Research Article: Motor Vehicle Crashes in Diabetic Patients with Tight Glycemic Control: A Population-based Case Control Analysis

Date Published: December 8, 2009

Publisher: Public Library of Science

Author(s): Donald A. Redelmeier, Anne B. Kenshole, Joel G. Ray, Leif Groop

Abstract: Using a population-based case control analysis, Donald Redelmeier and colleagues found that tighter glycemic control, as measured by the HbA1c, is associated with an increased risk of a motor vehicle crash.

Partial Text: Diabetic patients account for substantial amounts of driving. At a population disease prevalence of 5% to 7% for this diagnosis, general mobility statistics would suggest that diabetic patients drive about 250 million miles during the average day in the United States [1],[2]. Such distances are extraordinary—greater than traveling from the earth to the sun and back [3]. The exact figure could be either somewhat larger if diabetes correlates with a sedentary lifestyle that favors driving or somewhat smaller if diabetes is associated with incapacitating complications that leave the patient institutionalized [4]. The substantial driving distances are likely to continue into the future given societal reliance on road travel for work, recreation, leisure, and health care [5].

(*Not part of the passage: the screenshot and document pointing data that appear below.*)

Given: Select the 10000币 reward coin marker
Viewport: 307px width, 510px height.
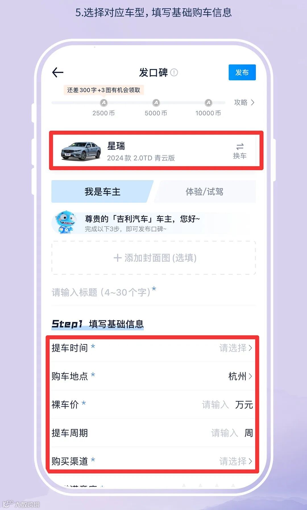Looking at the screenshot, I should point(208,103).
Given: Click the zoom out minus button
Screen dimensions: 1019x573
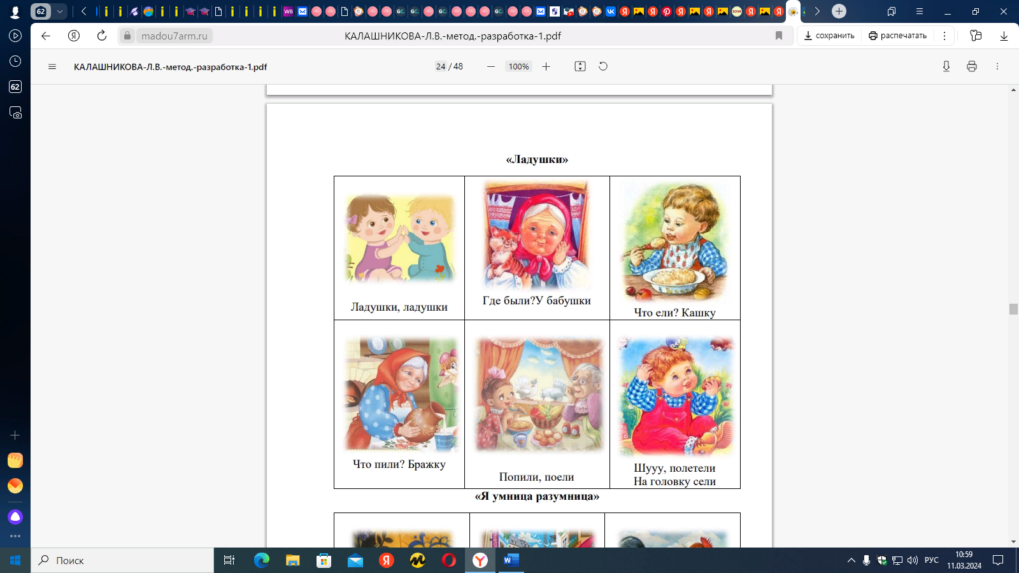Looking at the screenshot, I should 490,67.
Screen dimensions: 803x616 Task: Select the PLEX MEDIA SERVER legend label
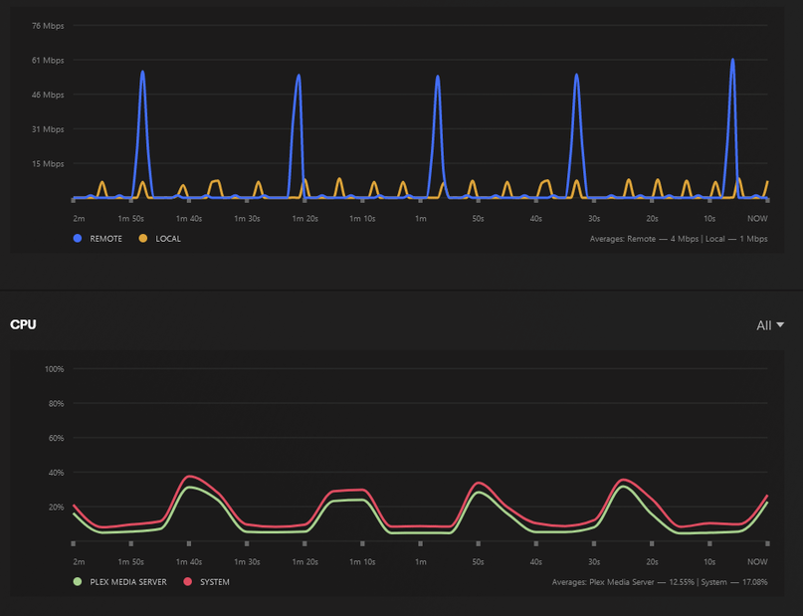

During the 2-y study interval a total of 3,900 individuals were reported to licensing authorities, of whom 795 were diabetic patients who had HbA1c values documented. Their mean age was 52 y, 84% were men, and the average patient had about a 20-y history of diabetes (Table 1). Most patients had end organ damage including retinopathy, nephropathy, and neuropathy. About 81% were treated with insulin, 27% with oral glucose-lowering medications, and 15% with neither insulin nor an oral medication. Overall, one in six lacked hypoglycemic awareness and one-third had a history of hypoglycemia that required outside assistance. The spread of HbA1c values was remarkable, ranging from 4.4% to 14.7%.

We studied a selected sample of diabetic adults driving during a 2-y interval using a population-based approach. The main finding was that lower HbA1c levels were associated with an increased risk of a motor vehicle crash. The adverse association was observed across the range of HbA1c values, persisted after adjustment for independent confounders, yet was not as large as the relative risk associated with a history of severe hypoglycemia requiring outside assistance. The attributable risk was substantial, so that eliminating the association by extrapolating the risk observed at the highest HbA1c quartile to all drivers at all HbA1c quartiles would have eliminated about half of all observed crashes. These findings are difficult to explain with random chance, reverse-causality, or simple reporting bias.